Coverage comparison:

V7 Baseline:
  Total anchors: 8541

V8 Enhanced:
  Total anchors: 8909
  New anchors: 368
  Coverage increase: 4.31%


## Save Enhanced Anchors

In [None]:
# Save enhanced anchors
OUTPUT_PATH = PROCESSED_DIR / 'enhanced_anchors.json'

with open(OUTPUT_PATH, 'w', encoding='utf-8') as f:
    json.dump(enhanced_anchors, f, ensure_ascii=False, indent=2)
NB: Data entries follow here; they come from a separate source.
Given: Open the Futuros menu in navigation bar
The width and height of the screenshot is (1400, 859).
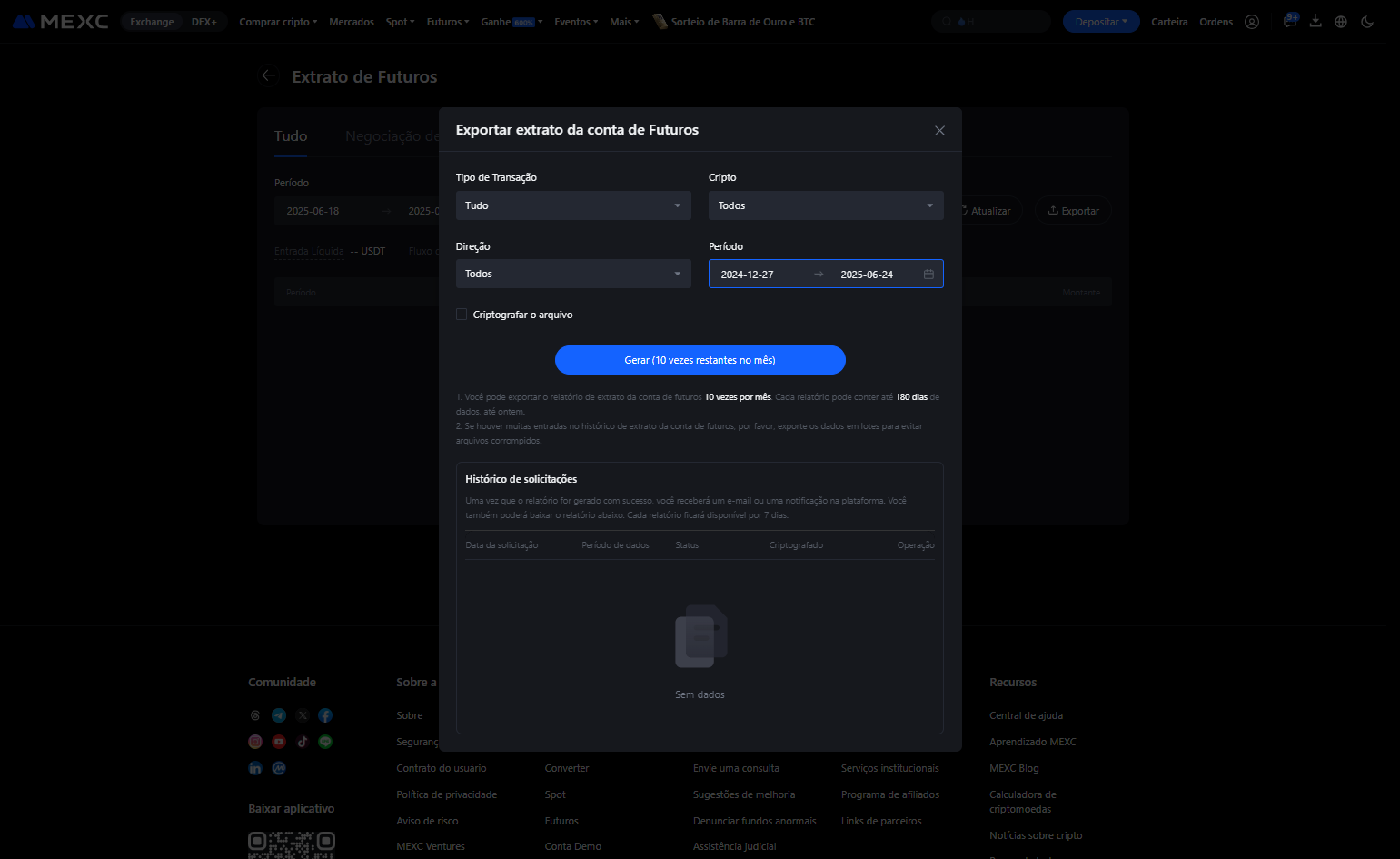Looking at the screenshot, I should (x=448, y=22).
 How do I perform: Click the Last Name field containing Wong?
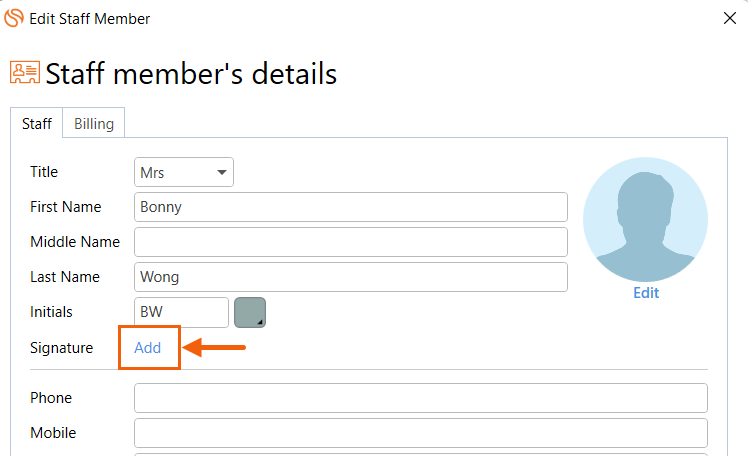pos(351,277)
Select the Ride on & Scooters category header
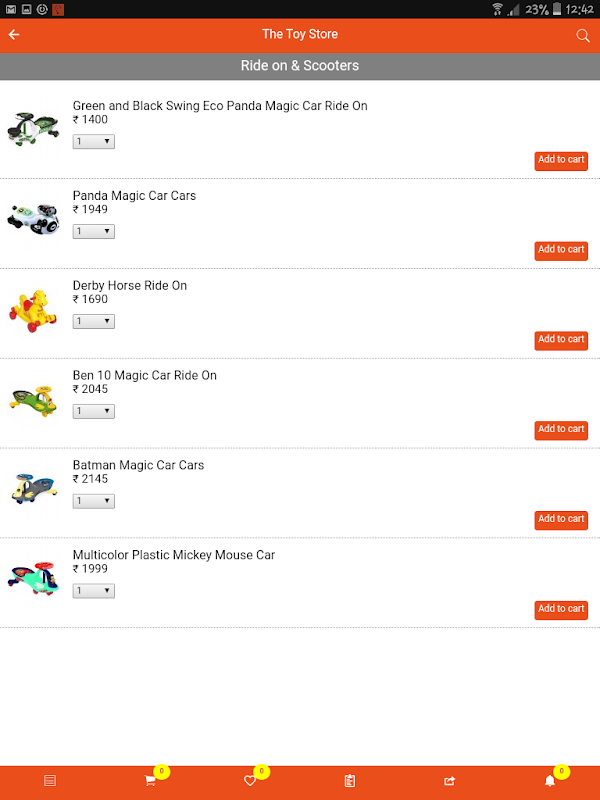Screen dimensions: 600x800 tap(300, 66)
print(f'Saved {len(enhanced_anchors)} enhanced anchors to {OUTPUT_PATH}')

# Also save the new anchors separately for analysis
NEW_ANCHORS_PATH = PROCESSED_DIR / 'coptic_bridge_anchors.json'
with open(NEW_ANCHORS_PATH, 'w', encoding='utf-8') as f:
    json.dump(new_anchors, f, ensure_ascii=False, indent=2)
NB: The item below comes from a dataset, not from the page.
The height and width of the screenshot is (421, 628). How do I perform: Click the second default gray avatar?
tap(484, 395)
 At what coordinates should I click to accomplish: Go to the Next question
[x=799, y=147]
print(f'Saved {len(new_anchors)} Coptic-bridge anchors to {NEW_ANCHORS_PATH}')

## Summary

Successfully created enhanced anchor dictionary using Coptic as a bridge language.

**Key Results**:
- Chained Egyptian → Coptic → English mappings
- Added new anchors to V7 baseline
- Improved anchor coverage

**Next Steps**:
1. Use enhanced anchors to retrain V7 alignment model
2. Evaluate on test set
3. Compare accuracy to V7 baseline (29.10%)